◆ TESTO
+++
# Nazione europea che produce più talenti



## Torros (7 Gennaio 2016)

In ordine per me:
Francia
Germania
Spagna
Olanda
Belgio
Italia/Inghilterra piuttosto distaccate

Il campionato francese(intendendo anche le leghe minori) a livello di soldi è certamente quello più povero. Tira avanti perché negli anni ha saputo produrre nuovi talenti nonostante venisse continuamente depredato.
Da quelle giovanili sono usciti in questi ultimi anni, i vari: Hazard, Griezmann, Lacazette, Pogba, Benzema, Martial, Matuidi, Varane, Brahimi, etc.
Se parliamo di abbondanza e completezza nei ruoli direi che è la nazione che produce più talenti con la Germania vicina ma con meno completezza nei ruoli. In difesa specialmente noto che nella Germania mancano i terzini. In nazionale non vedo terzini top per il dopo Lahm. La Francia specialmente sulla fascia sinistra è comperatissima con i vari Kurzawa, Digne, Amavi, Musachio. Sulla fascia destra mi viene in mente solo Corchia, ma non mi pare sia esploso. Certo che se avessero naturalizzato Aurier (che cmq è un prodotto delle giovanili francesi) sarebbe un altra storia. Per la Spagna vedo tanti giocatori offensivi, buoni terzini, ma mancano di difensori centrali e attaccanti. Cmq in generale non li vedo ai livelli della Francia e della Germania. Italia e Inghilterra sono poca roba: Verratti e Sterling, forse Kane e Berardi e poi il nulla o quasi.
+++
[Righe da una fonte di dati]

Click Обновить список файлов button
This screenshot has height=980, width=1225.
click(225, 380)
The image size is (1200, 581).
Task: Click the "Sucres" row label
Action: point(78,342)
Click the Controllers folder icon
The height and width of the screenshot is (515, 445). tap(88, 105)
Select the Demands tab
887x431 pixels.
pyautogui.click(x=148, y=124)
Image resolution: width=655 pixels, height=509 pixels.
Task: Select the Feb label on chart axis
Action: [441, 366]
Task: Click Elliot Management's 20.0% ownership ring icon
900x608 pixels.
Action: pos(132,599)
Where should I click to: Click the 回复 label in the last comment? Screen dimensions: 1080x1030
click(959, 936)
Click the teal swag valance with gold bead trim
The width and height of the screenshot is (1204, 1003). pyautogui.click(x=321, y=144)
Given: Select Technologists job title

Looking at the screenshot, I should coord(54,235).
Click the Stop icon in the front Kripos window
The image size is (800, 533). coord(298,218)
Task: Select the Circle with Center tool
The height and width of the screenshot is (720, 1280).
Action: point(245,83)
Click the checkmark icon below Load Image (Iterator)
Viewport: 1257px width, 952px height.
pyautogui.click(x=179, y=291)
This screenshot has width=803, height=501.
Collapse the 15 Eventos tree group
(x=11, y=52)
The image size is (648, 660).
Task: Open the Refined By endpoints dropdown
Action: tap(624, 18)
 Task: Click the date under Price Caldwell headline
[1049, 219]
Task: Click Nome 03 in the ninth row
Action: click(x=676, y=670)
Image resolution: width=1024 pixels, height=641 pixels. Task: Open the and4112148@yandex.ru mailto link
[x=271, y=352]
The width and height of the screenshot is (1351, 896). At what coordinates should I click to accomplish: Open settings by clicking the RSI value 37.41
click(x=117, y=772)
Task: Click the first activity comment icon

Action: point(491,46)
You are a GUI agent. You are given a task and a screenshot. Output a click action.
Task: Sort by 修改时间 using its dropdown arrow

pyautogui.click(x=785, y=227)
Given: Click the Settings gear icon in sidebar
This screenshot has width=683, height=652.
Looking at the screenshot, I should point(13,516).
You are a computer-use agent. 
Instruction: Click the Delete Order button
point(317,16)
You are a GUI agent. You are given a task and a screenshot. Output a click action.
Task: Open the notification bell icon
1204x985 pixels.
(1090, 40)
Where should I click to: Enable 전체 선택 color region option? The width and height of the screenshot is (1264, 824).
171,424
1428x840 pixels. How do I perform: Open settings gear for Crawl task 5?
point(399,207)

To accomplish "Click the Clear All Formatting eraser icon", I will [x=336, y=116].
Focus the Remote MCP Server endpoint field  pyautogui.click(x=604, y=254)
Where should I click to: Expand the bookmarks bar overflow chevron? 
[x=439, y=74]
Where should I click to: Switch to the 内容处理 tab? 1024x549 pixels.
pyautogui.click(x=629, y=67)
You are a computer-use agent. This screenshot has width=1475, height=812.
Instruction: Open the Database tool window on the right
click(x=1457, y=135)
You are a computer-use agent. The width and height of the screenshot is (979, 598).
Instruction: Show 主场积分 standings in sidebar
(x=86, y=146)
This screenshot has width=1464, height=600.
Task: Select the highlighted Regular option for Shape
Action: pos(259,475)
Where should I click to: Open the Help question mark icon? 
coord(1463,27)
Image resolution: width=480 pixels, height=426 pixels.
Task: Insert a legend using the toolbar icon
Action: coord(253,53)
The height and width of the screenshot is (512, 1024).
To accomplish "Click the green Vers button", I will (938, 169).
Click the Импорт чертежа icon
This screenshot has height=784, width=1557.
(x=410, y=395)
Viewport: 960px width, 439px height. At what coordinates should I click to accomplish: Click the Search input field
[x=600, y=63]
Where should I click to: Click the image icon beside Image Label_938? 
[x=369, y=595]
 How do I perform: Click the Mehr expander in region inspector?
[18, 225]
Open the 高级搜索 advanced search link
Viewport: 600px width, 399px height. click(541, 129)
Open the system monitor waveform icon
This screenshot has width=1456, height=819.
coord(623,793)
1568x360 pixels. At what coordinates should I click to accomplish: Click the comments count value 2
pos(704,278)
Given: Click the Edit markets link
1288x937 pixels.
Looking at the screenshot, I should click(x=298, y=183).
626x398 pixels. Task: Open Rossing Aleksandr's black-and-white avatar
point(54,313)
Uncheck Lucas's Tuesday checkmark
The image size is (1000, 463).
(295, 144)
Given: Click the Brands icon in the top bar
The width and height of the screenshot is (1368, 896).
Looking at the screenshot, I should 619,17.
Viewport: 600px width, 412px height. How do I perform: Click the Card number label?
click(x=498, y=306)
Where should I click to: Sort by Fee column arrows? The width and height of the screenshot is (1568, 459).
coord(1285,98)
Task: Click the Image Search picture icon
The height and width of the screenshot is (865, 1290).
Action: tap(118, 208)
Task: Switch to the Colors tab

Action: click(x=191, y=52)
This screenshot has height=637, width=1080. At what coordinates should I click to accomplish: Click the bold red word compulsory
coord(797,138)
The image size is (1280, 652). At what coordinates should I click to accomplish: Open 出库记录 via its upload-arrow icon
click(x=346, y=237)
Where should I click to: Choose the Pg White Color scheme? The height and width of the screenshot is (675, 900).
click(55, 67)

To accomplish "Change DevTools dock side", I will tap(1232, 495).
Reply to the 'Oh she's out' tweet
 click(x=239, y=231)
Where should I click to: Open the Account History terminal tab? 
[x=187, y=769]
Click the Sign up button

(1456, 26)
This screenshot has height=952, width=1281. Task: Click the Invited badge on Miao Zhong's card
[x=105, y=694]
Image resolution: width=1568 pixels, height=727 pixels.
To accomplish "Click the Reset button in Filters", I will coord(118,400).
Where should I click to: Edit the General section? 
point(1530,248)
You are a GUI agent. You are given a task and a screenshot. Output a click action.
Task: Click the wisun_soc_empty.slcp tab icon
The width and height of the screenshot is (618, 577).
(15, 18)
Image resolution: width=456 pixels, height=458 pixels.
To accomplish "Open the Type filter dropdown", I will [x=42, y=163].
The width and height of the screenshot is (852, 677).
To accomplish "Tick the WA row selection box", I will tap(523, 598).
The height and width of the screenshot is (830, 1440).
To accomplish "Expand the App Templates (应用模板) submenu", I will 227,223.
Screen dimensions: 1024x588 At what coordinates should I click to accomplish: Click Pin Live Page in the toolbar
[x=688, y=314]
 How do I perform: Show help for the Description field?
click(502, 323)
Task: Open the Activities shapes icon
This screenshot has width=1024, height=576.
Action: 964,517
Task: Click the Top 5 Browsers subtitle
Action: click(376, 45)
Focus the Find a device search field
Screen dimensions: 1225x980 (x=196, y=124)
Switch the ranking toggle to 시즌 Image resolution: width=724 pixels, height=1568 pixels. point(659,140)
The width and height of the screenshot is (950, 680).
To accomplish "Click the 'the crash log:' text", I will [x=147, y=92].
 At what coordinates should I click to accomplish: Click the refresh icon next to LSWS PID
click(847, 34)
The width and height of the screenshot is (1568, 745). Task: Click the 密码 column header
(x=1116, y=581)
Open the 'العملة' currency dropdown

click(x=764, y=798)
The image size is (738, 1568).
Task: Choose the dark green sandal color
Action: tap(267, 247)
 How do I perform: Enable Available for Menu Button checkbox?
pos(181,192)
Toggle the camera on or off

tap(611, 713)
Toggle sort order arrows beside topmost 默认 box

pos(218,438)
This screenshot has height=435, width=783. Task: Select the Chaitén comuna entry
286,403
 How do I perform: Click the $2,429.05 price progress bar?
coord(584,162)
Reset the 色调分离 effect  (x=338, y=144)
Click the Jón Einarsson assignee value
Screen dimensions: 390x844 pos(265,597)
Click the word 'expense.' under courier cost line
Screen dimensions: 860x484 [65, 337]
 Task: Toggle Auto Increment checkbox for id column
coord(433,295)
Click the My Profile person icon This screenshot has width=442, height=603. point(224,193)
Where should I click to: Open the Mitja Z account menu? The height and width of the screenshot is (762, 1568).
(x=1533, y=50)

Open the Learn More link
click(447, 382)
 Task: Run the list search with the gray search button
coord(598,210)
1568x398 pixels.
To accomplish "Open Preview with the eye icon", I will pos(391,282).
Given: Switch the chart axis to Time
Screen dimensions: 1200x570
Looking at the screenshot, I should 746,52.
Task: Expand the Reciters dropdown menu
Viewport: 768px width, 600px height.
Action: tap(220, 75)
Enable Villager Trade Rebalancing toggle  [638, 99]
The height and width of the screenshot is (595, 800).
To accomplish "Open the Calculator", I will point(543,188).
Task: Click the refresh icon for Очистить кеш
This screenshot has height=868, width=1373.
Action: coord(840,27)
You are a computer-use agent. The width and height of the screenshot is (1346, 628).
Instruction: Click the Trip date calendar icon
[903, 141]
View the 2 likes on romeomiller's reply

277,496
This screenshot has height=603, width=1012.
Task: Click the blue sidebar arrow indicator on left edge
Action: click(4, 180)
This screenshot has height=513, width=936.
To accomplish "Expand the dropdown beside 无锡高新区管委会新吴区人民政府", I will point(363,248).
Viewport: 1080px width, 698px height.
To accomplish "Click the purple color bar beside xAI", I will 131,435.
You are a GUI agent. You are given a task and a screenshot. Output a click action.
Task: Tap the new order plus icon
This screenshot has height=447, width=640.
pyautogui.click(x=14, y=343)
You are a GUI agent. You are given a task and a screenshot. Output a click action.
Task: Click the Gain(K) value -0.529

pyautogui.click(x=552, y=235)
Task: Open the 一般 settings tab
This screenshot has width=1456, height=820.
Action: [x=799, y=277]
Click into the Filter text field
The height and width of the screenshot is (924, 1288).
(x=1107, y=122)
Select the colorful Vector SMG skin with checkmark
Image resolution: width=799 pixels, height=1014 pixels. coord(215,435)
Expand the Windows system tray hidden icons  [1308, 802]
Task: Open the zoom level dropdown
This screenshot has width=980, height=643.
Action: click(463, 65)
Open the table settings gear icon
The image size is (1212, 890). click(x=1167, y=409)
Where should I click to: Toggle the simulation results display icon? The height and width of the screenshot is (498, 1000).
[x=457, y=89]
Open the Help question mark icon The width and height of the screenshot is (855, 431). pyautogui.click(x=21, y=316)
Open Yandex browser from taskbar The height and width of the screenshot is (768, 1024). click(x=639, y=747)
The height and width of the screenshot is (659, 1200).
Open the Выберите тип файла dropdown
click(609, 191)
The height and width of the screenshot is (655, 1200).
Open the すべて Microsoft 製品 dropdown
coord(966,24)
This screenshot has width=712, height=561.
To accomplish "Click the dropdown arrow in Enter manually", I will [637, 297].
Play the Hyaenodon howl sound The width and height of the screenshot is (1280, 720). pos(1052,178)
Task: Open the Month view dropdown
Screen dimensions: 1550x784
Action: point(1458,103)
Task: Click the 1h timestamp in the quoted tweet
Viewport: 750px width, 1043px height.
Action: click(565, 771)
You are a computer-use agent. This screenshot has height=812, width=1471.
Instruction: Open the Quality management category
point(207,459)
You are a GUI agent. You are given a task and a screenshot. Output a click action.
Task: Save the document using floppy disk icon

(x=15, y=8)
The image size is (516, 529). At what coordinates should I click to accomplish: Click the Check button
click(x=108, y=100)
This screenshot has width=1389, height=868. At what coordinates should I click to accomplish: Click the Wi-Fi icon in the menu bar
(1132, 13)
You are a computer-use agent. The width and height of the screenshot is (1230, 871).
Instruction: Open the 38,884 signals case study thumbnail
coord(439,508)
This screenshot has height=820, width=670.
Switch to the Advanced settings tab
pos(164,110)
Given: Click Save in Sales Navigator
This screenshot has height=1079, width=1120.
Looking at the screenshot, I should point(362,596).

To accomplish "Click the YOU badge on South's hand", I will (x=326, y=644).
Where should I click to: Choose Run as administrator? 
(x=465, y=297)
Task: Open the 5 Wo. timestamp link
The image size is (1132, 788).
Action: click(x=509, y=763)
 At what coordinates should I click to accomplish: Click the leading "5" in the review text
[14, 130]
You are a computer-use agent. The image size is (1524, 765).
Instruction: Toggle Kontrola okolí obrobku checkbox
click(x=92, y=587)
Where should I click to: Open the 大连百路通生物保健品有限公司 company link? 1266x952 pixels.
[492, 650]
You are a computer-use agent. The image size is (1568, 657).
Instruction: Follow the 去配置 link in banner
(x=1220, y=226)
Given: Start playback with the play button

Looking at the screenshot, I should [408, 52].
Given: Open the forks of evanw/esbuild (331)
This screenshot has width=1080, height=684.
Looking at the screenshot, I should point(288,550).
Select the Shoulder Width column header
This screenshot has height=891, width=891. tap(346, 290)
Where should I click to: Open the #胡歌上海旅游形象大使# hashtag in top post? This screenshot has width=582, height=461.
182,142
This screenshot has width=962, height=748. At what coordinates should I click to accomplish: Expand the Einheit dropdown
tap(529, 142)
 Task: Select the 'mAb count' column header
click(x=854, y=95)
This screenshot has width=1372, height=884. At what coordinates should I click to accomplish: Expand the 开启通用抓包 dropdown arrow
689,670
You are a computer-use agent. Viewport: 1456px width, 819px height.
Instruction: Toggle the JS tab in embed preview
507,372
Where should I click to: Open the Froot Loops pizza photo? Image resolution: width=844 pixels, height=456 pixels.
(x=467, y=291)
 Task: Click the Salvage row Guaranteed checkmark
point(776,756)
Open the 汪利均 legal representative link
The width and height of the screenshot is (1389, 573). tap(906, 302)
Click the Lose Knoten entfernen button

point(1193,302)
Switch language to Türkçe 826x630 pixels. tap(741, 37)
+++
◆ COSA SERVE
Riporta parola per parola il passo del testo sui talenti europei, a partire da "In ordine per" e terminando con "Varane, Brahimi, etc.".

◆ SOLUZIONE ESERCIZIO
In ordine per me:
Francia
Germania
Spagna
Olanda
Belgio
Italia/Inghilterra piuttosto distaccate

Il campionato francese(intendendo anche le leghe minori) a livello di soldi è certamente quello più povero. Tira avanti perché negli anni ha saputo produrre nuovi talenti nonostante venisse continuamente depredato.
Da quelle giovanili sono usciti in questi ultimi anni, i vari: Hazard, Griezmann, Lacazette, Pogba, Benzema, Martial, Matuidi, Varane, Brahimi, etc.